Jackson’s concerns were echoed by Justice Neil Gorsuch, a conservative Republican who frequently votes with Thomas and Alito, but who already broke with them once when the Court handed down its temporary order allowing mifepristone to remain on the market last April. Gorsuch fretted that “a handful of individuals who’ve asserted a conscience objection” should not be able to go to court and obtain a “nationwide” order changing the entire country’s approach to mifepristone.
Meanwhile, many of the justices suggested that, for these plaintiffs to have standing to bring their lawsuit, they would have to produce at least one doctor who identifies a specific circumstance where they will be forced to violate their conscience, and this doctor must also describe exactly what their conscience forbids them from doing.
Two doctors did submit statements in this case indicating that they object to completing an abortion, and they fear that they would be required to do so if a patient shows up at an emergency room after they took mifepristone, but the drug did not succeed in terminating the patient’s pregnancy.
But, as Justice Amy Coney Barrett pointed out, even among the small number of patients who require emergency care after taking the drug, most of these patients do not arrive at the ER with a live fetus.
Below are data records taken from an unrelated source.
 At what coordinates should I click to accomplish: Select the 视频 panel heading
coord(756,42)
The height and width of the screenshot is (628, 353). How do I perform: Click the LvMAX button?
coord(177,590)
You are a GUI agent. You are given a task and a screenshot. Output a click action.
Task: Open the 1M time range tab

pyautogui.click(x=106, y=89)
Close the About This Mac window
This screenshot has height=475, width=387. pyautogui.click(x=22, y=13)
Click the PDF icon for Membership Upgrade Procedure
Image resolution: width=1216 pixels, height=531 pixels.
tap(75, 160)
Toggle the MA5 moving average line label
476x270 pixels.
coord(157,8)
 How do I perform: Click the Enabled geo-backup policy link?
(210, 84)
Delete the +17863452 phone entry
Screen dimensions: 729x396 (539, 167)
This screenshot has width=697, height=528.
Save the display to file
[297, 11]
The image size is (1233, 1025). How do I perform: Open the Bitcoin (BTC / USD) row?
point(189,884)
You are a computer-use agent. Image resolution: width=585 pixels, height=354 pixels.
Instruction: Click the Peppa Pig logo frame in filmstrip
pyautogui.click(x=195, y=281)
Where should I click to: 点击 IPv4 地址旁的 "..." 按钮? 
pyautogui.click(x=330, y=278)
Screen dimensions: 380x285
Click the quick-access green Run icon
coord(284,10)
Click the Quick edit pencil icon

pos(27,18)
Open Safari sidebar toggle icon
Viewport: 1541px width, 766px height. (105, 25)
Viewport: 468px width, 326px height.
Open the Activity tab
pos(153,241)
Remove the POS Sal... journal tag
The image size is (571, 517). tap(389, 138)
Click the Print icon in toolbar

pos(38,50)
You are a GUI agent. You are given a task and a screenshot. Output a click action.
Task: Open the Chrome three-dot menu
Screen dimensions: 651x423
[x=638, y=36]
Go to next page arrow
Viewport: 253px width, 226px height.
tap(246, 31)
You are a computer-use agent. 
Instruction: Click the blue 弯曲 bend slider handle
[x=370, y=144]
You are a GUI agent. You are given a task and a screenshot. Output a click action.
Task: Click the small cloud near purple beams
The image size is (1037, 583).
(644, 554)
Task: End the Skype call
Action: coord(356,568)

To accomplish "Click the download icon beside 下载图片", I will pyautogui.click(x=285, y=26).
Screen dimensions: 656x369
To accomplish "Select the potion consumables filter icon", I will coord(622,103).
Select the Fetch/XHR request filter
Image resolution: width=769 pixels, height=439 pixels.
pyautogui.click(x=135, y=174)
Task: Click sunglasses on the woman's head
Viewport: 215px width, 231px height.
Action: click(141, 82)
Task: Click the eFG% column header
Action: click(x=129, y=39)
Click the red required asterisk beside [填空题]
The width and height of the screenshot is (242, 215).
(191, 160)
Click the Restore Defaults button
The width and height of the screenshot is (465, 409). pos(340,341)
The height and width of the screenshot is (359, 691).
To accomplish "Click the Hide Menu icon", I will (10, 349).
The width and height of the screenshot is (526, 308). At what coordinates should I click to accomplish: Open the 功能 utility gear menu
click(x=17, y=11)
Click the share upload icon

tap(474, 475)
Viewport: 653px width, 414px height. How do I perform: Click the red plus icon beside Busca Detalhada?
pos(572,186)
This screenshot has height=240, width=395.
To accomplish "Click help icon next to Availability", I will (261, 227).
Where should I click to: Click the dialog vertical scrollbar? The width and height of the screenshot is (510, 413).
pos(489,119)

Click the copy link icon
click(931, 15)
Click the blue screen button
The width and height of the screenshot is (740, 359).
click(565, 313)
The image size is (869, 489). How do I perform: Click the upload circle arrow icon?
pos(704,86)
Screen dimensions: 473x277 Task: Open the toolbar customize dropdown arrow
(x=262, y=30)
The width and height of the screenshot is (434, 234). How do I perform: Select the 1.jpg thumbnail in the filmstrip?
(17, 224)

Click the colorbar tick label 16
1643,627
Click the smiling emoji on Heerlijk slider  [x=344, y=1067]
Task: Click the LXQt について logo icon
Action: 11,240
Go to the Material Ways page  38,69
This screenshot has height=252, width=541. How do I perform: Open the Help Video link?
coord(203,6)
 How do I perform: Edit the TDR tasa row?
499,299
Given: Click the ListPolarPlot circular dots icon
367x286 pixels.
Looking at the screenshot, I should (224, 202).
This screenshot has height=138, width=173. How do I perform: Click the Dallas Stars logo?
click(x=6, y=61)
So its not clear that any doctor involved in this case has ever been asked to provide care that violates their conscience, must less that such a violation is “certainly impending” in the future.
It appears very likely, in other words, that the Court will find some way to rule that this case should be dismissed on jurisdictional grounds. The only question is how the justices will find their way to that conclusion.
If the Supreme Court’s order is too narrow, this case could be back in a year or two
Though the Court appears likely to dismiss this case, there is a significant risk that the case could be revived if the justices’ decision is too narrow. That’s because the trial judge in this case is likely to latch onto literally any opportunity, no matter how tenuous, to restrict access to abortions.
Until recently, any federal lawsuit filed in Amarillo, Texas, was automatically assigned to Kacsmaryk, a Trump appointee with close ties to the religious right, and a history of handing down dubiously reasoned decisions that advance right-wing causes. The Judicial Conference of the United States, an internal governing body for the federal judiciary, recently announced a new policy that is supposed to prevent this kind of “judge shopping” from happening in the future. But the new policy will not cause cases that are already assigned to Kacsmaryk to be reassigned to another, unbiased judge.
Suppose that the Supreme Court rules that the Alliance case must be dismissed because the two doctors who described the nature of their conscience objections described them too narrowly. If that happens, the Alliance plaintiffs may try to revive their lawsuit by submitting new statements that describe those objections more broadly. Given Kacsmaryk’s record of doing whatever it takes to restrict access to abortion, he will likely rule that this case can be revived.
Similarly, Kacsmaryk has already ruled that three red states, which tried to join this lawsuit months after it was filed, may do so. Unless the Supreme Court definitively rules that these states do not have standing, Kacsmaryk will almost certainly rule that they do. That would also revive the case, and most likely require the Supreme Court to hear it again at a later date.
The Supreme Court, in other words, needs to decide whether they want this meritless lawsuit to continue for years, repeatedly being revived by a judge who is determined to do whatever he can to ban abortions — or whether they want to put this case to bed forever.
The only way to ensure that it doesn’t come back is to hand down a broad ruling that cuts off any argument Kacsmaryk might use to revive it.